Andy doesn’t shoot huge numbers of crows – it takes a lot to draw him away from the pigeons. But when numbers get really high and an opportunity presents itself, he is happy to add it to his pest control rota. Corvids can be a nuisance and are linked to declining songbird numbers. I have watched jays and magpies steal live young from songbird nests outside the office window and there seems to be a marked increase in local populations in recent years.
They are sharp-eyed and keenly intelligent. It has been said that they are able to spot the difference between a man walking with a gun and a man without. They are also sensitive to movement, meaning a well-made hide is essential. Andy likes to be able to keep his head right down and watch them through the netting, only emerging at the last minute to take the shot.

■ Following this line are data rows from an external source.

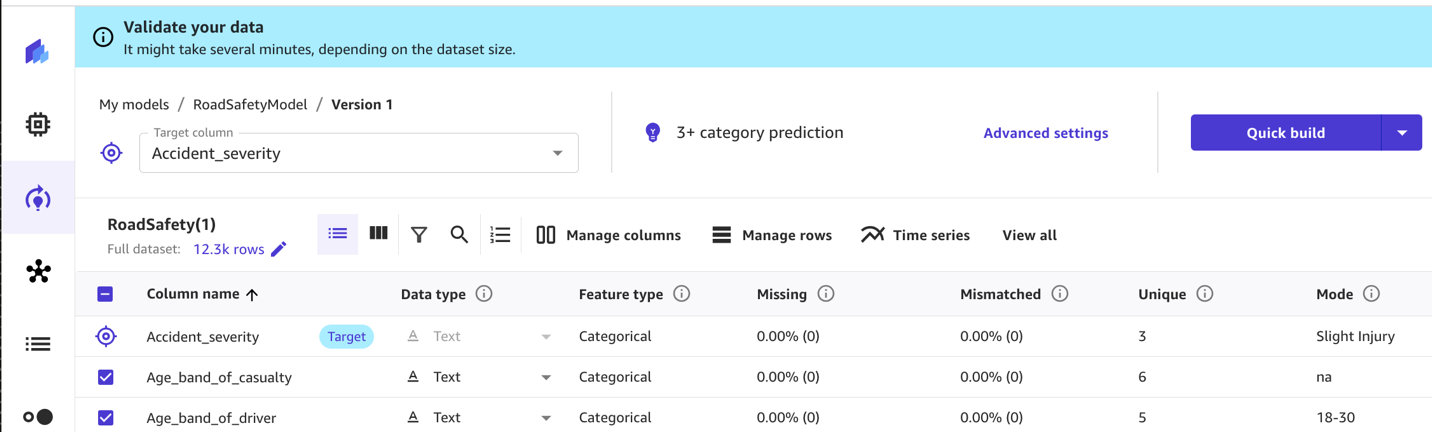Open the chip icon in left sidebar
1432x432 pixels.
coord(38,124)
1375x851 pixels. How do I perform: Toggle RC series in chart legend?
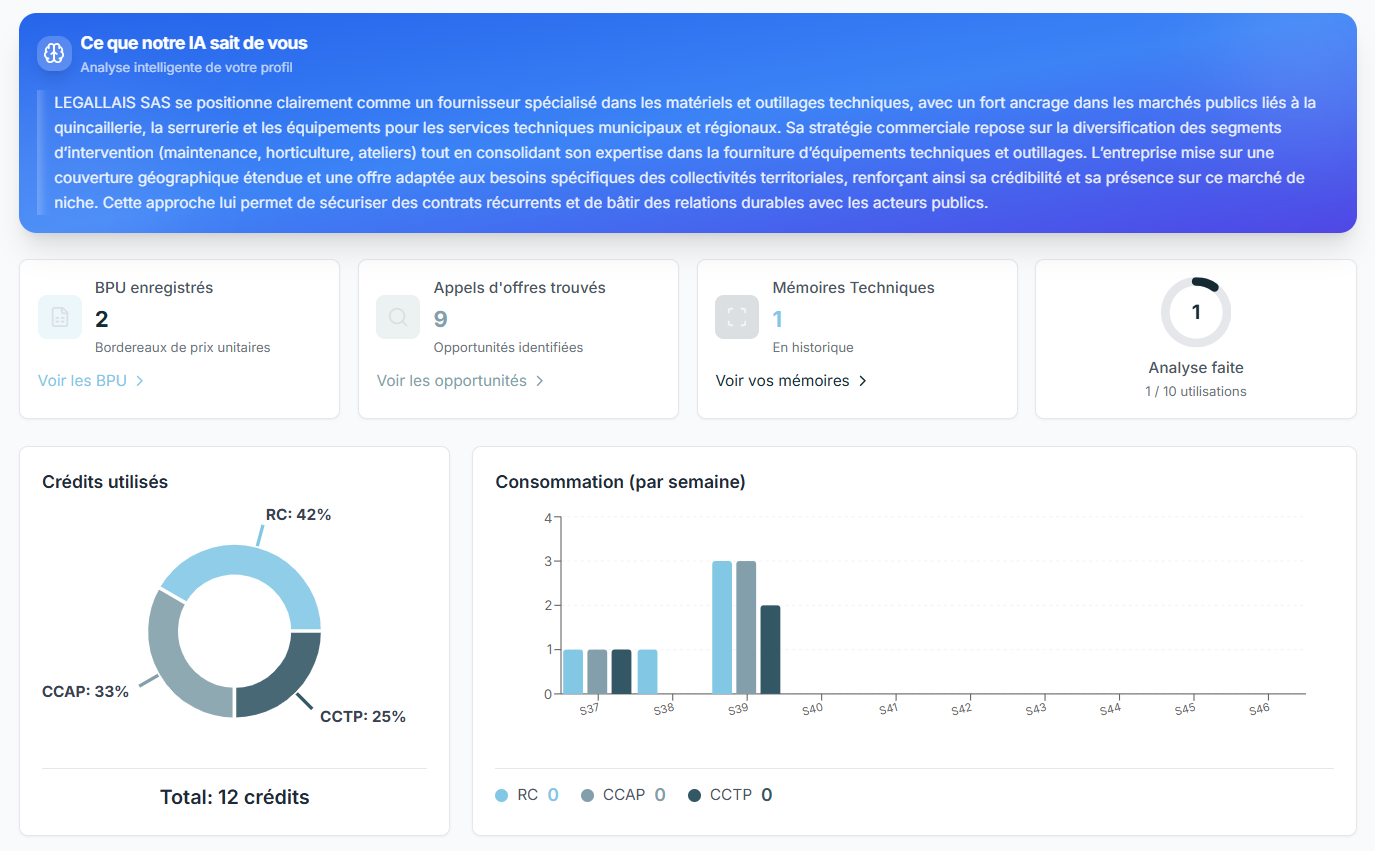tap(527, 795)
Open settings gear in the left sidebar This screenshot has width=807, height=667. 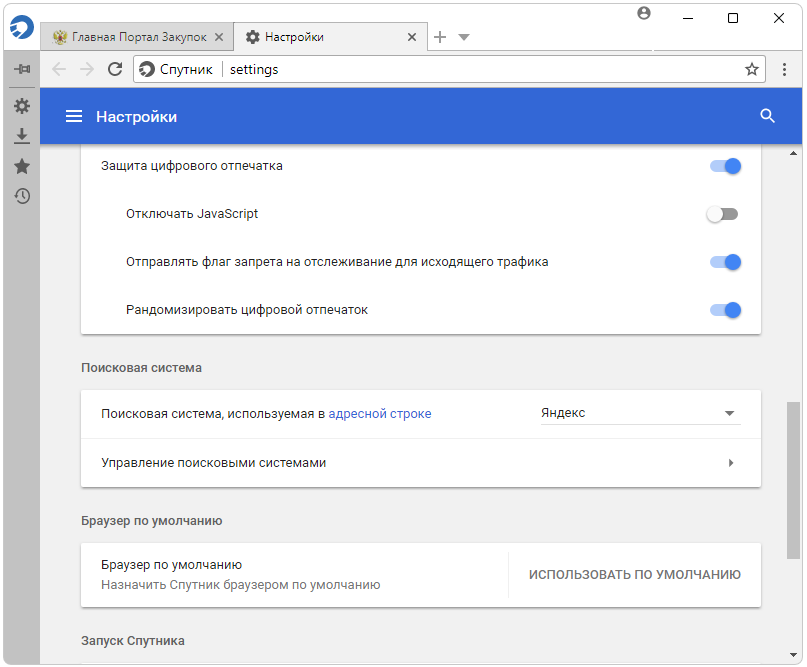coord(21,106)
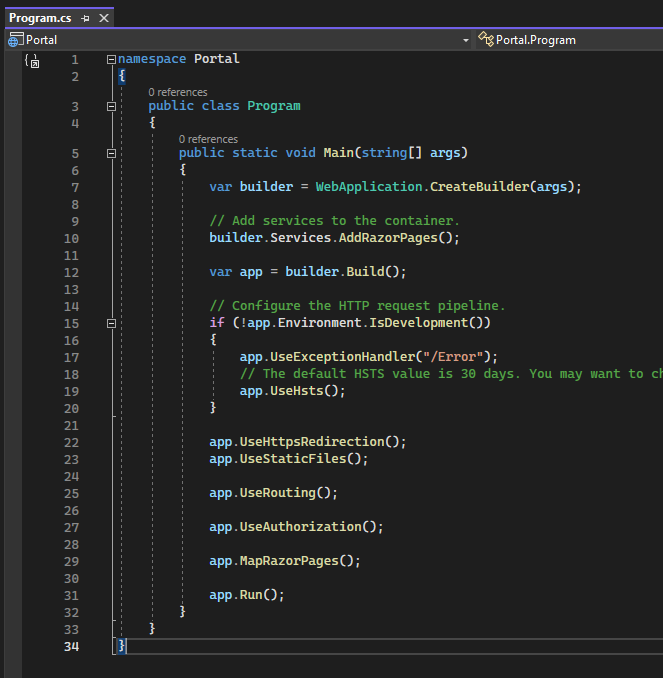Click the Portal project icon in navigation bar
The image size is (663, 678).
[15, 40]
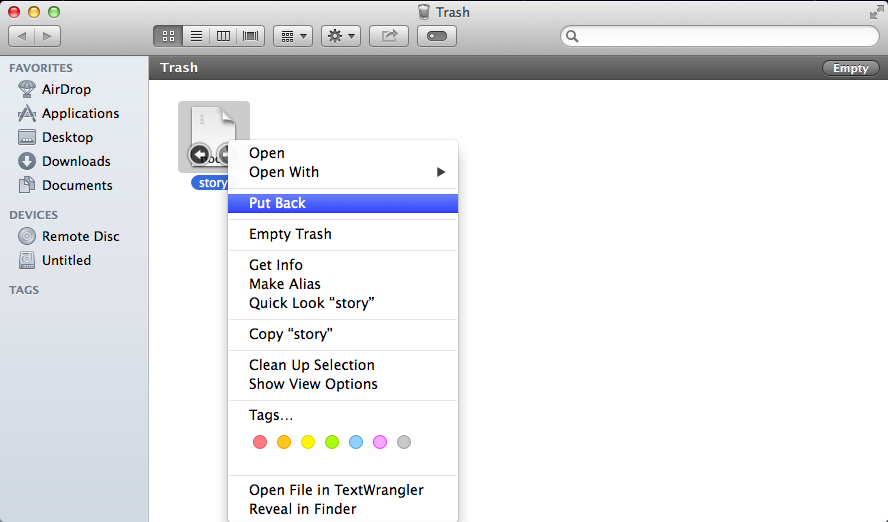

“I’d prefer to use full-bodied decoys, as realism is important. They can spot when something looks wrong and they will steer clear. But theses shell decoys are flocked and, if placed correctly, look pretty good.” With gregarious birds that feed in large numbers, it is important to have a decent number of decoys out. And as there have also been large numbers of pigeons on the maize cobs, Andy can’t resist chucking a few greys and a whirly into the pattern – just in case. Old habits die hard. He incorporates a crow flapper, too, and retires to the hide to wait.
There are plenty of birds dropping in on the opposite side of the field where we have just moved from, causing Andy some frustration, but there are also plenty flighting by. The bank and trees behind shelter us from view and as they bank round to examine the decoys, Andy gets some action. Not that it is all plain sailing.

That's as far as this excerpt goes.